Hello from Chicago! I'm new to this space, so if t...
# prefect-community
j
Hello from Chicago! I'm new to this space, so if this is the wrong channel please let me know and I'll move my question. I have a flow that could benefit from parallelism, and code that can provision / start a Dask cluster in Kubernetes. I know that I want to use a
DaskExecutor
to speed it up. It's clear from the documentation how to do this if you already have a Dask cluster up and running and just want to use it as an executor for a flow run. For my use case, I'd like to start the Dask cluster at the beginning of a flow run and stop it at the end of a flow run. Right now I'm running this flow in a standalone Python process (just a script with flow code that ends in
flow.run()
), not using an agent talking to Prefect Cloud. What is the recommended way to get the behavior I want, where the Dask cluster gets started when the flow run starts and stopped when it stops, without using Prefect Cloud? • Somehow use Dask Cloud Provider Environment or Dask Kubernetes Environment without Prefect Cloud • Extend DaskExecutor by overriding its setup and teardown to start / stop the cluster • something else that I'm missing • it's not possible, use Prefect Cloud Thanks very much!
👋 2
n
Hi @james.lamb and welcome! This isn't natively supported yet without Cloud, but there's a ticket that proposes managing the Dask cluster lifecycle in the executor (which would do pretty much what you're hoping here). In the meantime, the best I can recommend would be to bake this into your code before/after starting your run (understanding this isn't a very elegant solution):
Copy code
## Create your Dask cluster
flow.run()
## Tear down your Dask cluster
j
Thanks for the quick response! I failed to mention a really important detail...my flow is running on an
IntervalSchedule
. That means that the
## Tear Down your Dask cluster
code would never be reached, right?
n
Ah yeah, that's correct
In that case, there's probably a more convoluted world where the last task in your flow could kick off an external script that handles the teardown?
j
I had considered that, but I don't think you could have a task running on a DaskExecutor stop that executor's Dask cluster, right? Communication with Dask would be lost and the flow would consider the task failed, I think
unless you mean "kick it off and hope that it takes longer to complete than your task"

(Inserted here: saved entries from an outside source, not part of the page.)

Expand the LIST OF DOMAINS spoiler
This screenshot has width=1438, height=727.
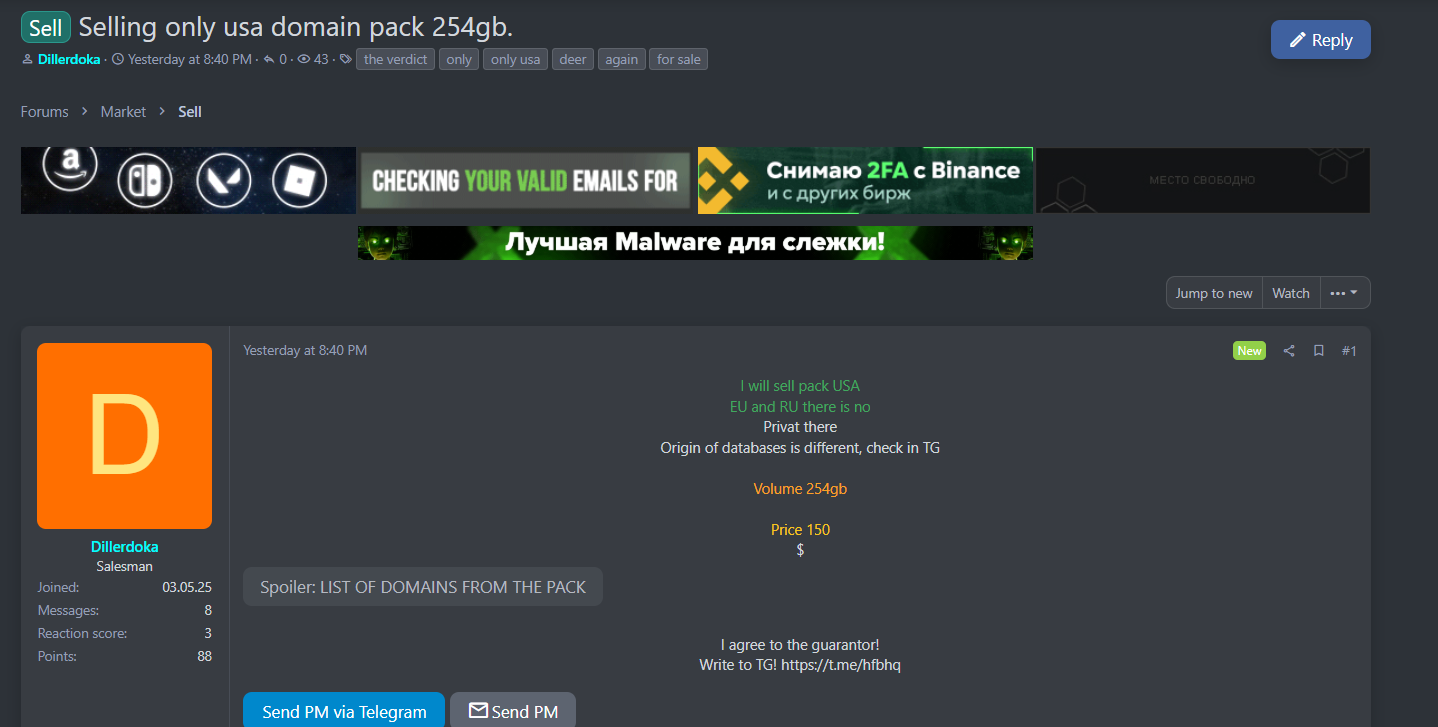pyautogui.click(x=423, y=587)
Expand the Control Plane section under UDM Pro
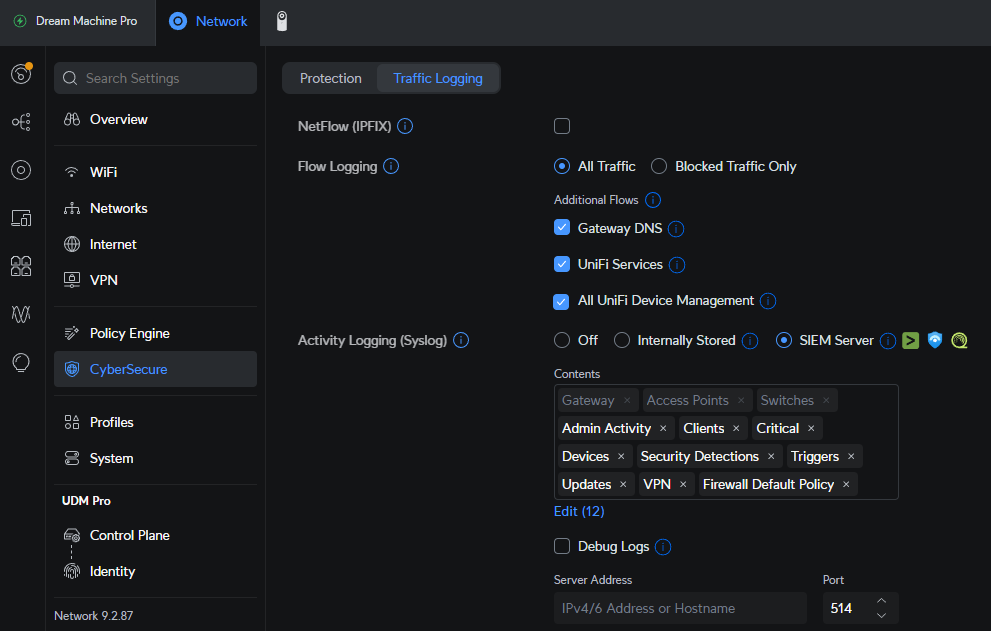The width and height of the screenshot is (991, 631). coord(131,535)
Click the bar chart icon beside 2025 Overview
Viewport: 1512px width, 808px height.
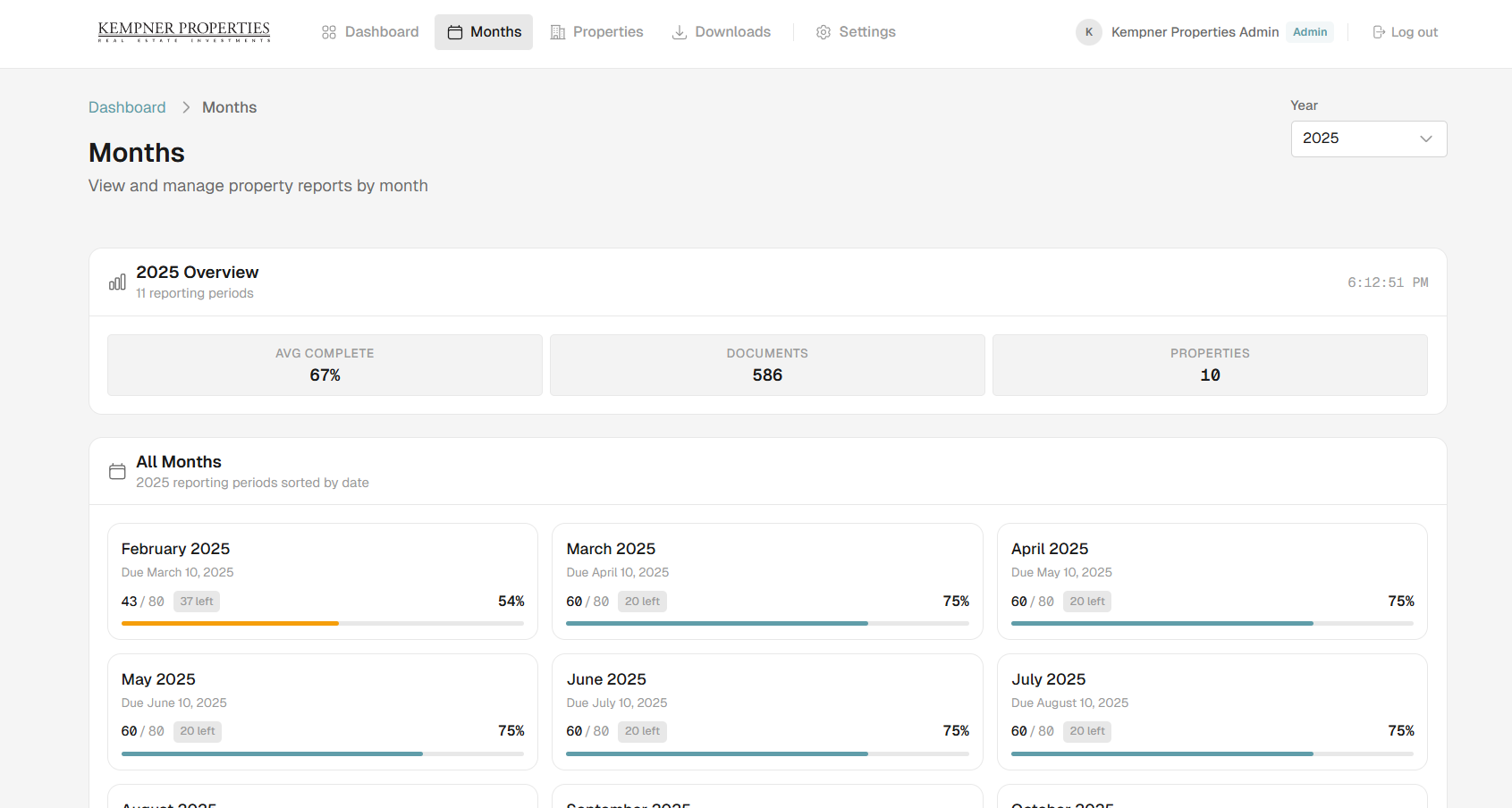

Other than "it might be obsolete whenever https://github.com/PrefectHQ/prefect/issues/2508 is addressed", is there any other reason that the writing my own extension of
DaskExecutor
with these hooks would be a bad idea?
n
Yeah definitely not an ideal solution there
I don't think that sounds like a bad idea and if you'd be willing to share it I'm sure others could benefit from an extension like that!
j
Ok thank you! I definitely would like to help out on that issue you linked. I just subscribed to it, and I'll share my use case from this post on there as another argument in favor of it. If I end up going down this road of extending
DaskExecutor
, I'll definitely share what I learned and how it might inform the implementation for that issue. Thanks very much for your help!
n
Great! Sorry I couldn't provide a better solution, definitely share your use case there, that'll be very helpful.
j
no prob! Honestly even just telling me "that sounds like a reasonable path even if it's non-ideal" is really helpful
😄 1